This study aims to explore, in front heat treatment of the metal part and parts and products stress annealing, effects on mechanical properties after heat treatment. Experimental observation in martensite when changes in the patterns of martensite, replacing the mechanical property testing, try understanding without annealing and unannealed, in flax fields in the heat treatment of martensite difference. This analysis before and after heat treatment effects of annealing and quenching effects of martensite. This experimental for selection SAE1080 steel wire by 50% of rolling, and effects to stress elimination annealing and full annealing are different of structural, include rolling structural, and stress elimination annealing structural and the full annealing structural, and to same of heat treatment conditions, will of made spceimen, then using breaking section review method and optical microscope (OM), observation quenching martensite of Crystal and grain size, comparison all specimen structural of differences.

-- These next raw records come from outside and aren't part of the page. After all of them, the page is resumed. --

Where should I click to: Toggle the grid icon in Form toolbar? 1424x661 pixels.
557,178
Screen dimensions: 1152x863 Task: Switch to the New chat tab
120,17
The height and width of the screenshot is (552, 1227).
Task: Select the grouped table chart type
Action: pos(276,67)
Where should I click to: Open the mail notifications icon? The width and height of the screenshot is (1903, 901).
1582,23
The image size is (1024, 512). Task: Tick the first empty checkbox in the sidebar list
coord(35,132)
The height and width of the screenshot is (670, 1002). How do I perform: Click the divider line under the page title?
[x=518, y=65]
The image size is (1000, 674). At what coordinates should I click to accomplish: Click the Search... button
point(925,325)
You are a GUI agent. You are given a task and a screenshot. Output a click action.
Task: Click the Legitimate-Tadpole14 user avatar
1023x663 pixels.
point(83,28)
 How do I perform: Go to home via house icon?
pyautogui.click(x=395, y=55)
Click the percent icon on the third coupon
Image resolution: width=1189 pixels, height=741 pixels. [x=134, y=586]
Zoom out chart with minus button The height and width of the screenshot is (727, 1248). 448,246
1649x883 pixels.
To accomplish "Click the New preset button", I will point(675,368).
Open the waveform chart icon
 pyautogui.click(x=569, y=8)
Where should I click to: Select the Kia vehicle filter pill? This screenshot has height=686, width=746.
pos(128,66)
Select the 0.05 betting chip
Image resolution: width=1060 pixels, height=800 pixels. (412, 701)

Experimental the for after quenching full marteniste,so spceimen size only 5mmx5mmx15mm, because steel from high temperature fast cooling, it''s marteniste transformation is complex, often will because some factors, transformation process with precipitation wave to (Pearlite), (Ferrite), and (Bainite), and this research only for in full martensite, so does not hope structural in the with other diffusion structural. This experimental observation shows, all spceimen after quenching, hardness is between HV820~845, but unannealing and quenching higher hardness and large grain size, and thick martensite then 730°C quenching of unannealing specimen in microstructure of find a few martensite. Experimental results show that heat treatment applied before annealing treatment after the heat treatment, can be gain finer martensite and finer grain size.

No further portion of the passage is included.